ROB: Flate decoding for streams with faulty tail bytes (#3332)

henningkoertelgmg · web-flow · commit ed645ca0a6b3 · 2025-06-27T13:12:25.000+02:00
Some FLATE encoded streams of early Adobe Distiller / Pitstop versions are written with additionally added CR bytes to the PDF and calculate the faulty tail bytes into Length value of stream dict. Later then decoding fails. Solved with removing step by step tail bytes until decoding is successful.
diff --git a/pypdf/filters.py b/pypdf/filters.py
@@ -95,6 +95,23 @@ def decompress(data: bytes) -> bytes:
             # For larger files, use decompression object to enable buffered reading
             return zlib.decompressobj().decompress(data)

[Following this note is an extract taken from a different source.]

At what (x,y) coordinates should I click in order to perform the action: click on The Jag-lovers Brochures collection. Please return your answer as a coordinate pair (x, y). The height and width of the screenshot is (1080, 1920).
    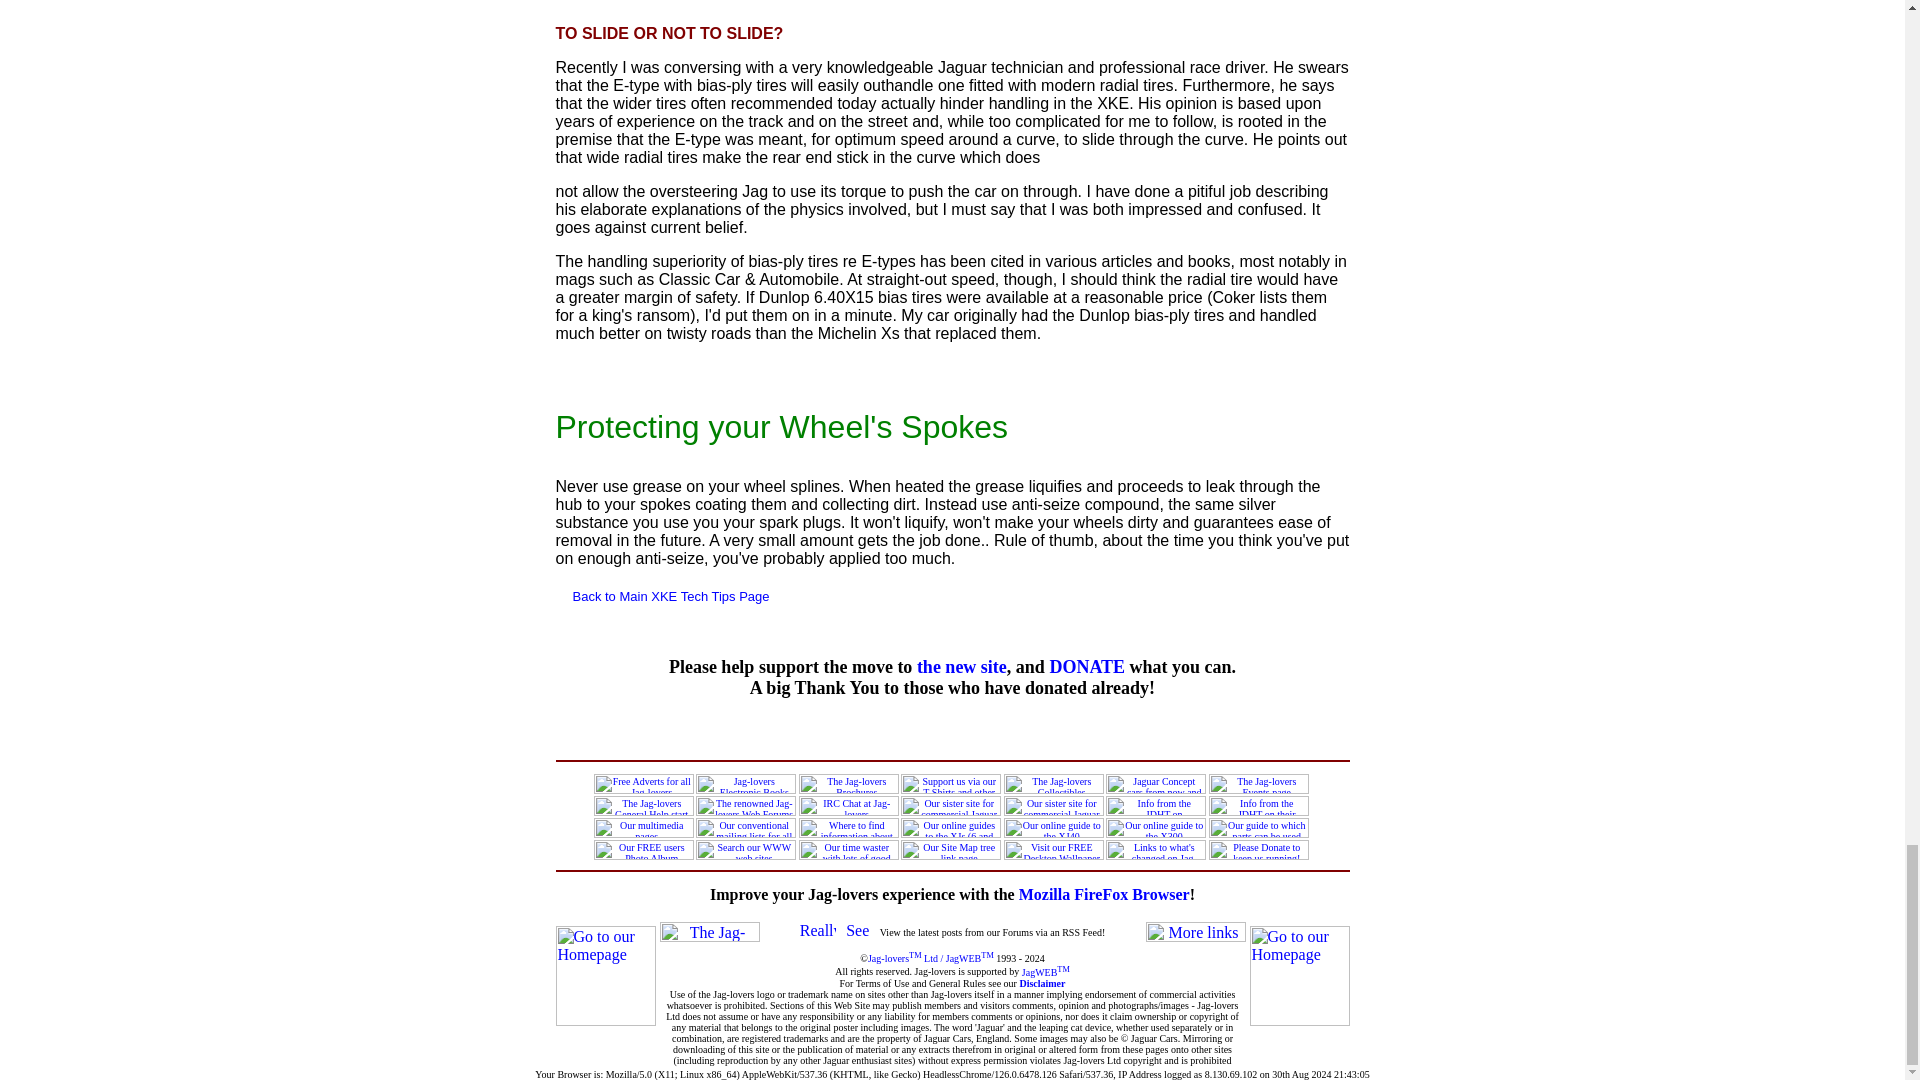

         except zlib.error:
+            # First quick approach for known issue with faulty added bytes to the
+            # tail of the encoded stream from early Adobe Distiller or Pitstop versions
+            # with CR char as the default line separator (assumed by reverse engeneering)
+            # that breaks the decoding process in the end.
+            #
+            # Try first to cut off some of the tail byte by byte, however limited to not
+            # iterate through too many loops and kill the performance for large streams,
+            # to then allow the final fallback to run. Added this intermediate attempt,
+            # because starting from the head of the stream byte by byte kills completely
+            # the performace for large streams (e.g. 6 MB) with the tail-byte-issue
+            # and takes ages. This solution is really fast:
+            max_tail_cut_off_bytes: int = 8
+            for i in range(1, min(max_tail_cut_off_bytes + 1, len(data))):
+                try:
+                    return zlib.decompressobj().decompress(data[:-i])
+                except zlib.error:
+                    pass
             # If still failing, then try with increased window size
             d = zlib.decompressobj(zlib.MAX_WBITS | 32)
             result_str = b""
diff --git a/tests/test_filters.py b/tests/test_filters.py
@@ -6,6 +6,7 @@
 from io import BytesIO
 from itertools import product as cartesian_product
 from pathlib import Path
+from typing import cast
 from unittest import mock
 
 import pytest
@@ -30,6 +31,7 @@
     NameObject,
     NullObject,
     NumberObject,
+    StreamObject,
 )
 
 from . import PILContext, get_data_from_url
@@ -790,3 +792,27 @@ def test_jbig2decode__edge_cases(caplog):
         "jbig2dec FATAL ERROR page has no image, cannot be completed",
         "jbig2dec WARNING unable to complete page"
     ]
+
+
+@pytest.mark.timeout(timeout=30, method="thread")
+@pytest.mark.enable_socket
+def test_flate_decode_stream_with_faulty_tail_bytes():
+    """
+    Test for #3332
+
+    The test ensures two things:
+        1. stream can be decoded at all
+        2. decoding doesn't falls through to last fallback in try-except blocks
+           that is too slow and takes ages for this stream
+    """
+    data = get_data_from_url(
+        url="https://github.com/user-attachments/files/20901522/faulty_stream_tail_example.1.pdf",
+        name="faulty_stream_tail_example.1.pdf"
+    )
+    expected = get_data_from_url(
+        url="https://github.com/user-attachments/files/20941717/decoded.dat.txt",
+        name="faulty_stream_tail_example.1.decoded.dat"
+    )
+    reader = PdfReader(BytesIO(data))
+    obj = reader.get_object(IndirectObject(182, 0, reader))
+    assert cast(StreamObject, obj).get_data() == expected